Liver function tests: The overall incidence of clinically significant transaminase abnormalities in the voriconazole clinical programme was 13.5% (258/1918) of subjects treated with voriconazole. Liver function test abnormalities may be associated with higher plasma concentrations and/or doses. The majority of abnormal liver function tests either resolved during treatment without dose adjustment or following dose adjustment, including discontinuation of therapy.

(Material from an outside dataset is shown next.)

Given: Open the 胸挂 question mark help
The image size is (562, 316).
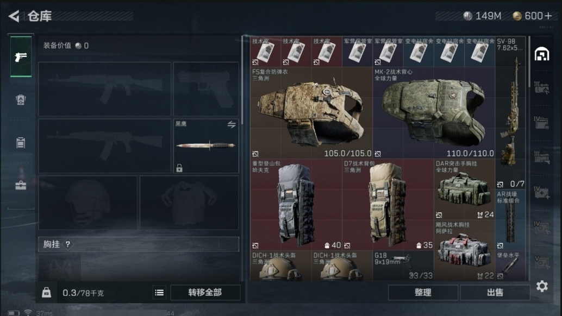Looking at the screenshot, I should (68, 244).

Voriconazole has ben infrequently associated with cases pf serious hepatic toxicity in patient with other serious underlying conditions. This includes cases of jaundice, and rare cases of hepatitis and hepatic failure leading to death (see Precautions).
Prophylaxis: In an open-label, comparative, multicenter study comparing voriconazole and itraconazole as primary prophylaxis in adult and adolescent allogenic HSCT recipients without prior proven or probable IFI, permanent discontinuation of voriconazole due to AEs wa reported in 39.3% of subjects versus 39.6% of subjects in itraconazole arm. Treatment-emergent hepatic AEs resulted in permanent discontinuation of study medication for 50 subjects (21.4%) treated with voriconazole and for 18 subjects (7.1%) treated with itraconazole.
Paediatric population: The safety of voriconazole was investigated in 285 paediatric patients aged 2 to <12 years who were treated with voriconazole in pharmacokinetic studies (127 paediatric patients) and in compassionate use programmes (158 paediatric patients). The adverse reaction profile of these 285 paediatric patients was similar to that in adults. Post-marketing data suggest there might be a higher occurrence of skin reactions (especially erythema) in the paediatric population compared to adults. In the 22 patients less than 2 years old who received voriconazole in a compassionate use programme, the following adverse reactions (for which a relationship to voriconazole could not be excluded) were reported; photosensitivity reaction (1), arrhythmia (1), pancreatitis (1), blood bilirubin increased (1), hepatic enzymes increased (1), rash (1) and papilloedema (1).
There have been post-marketing reports of pancreatitis in paediatric patients.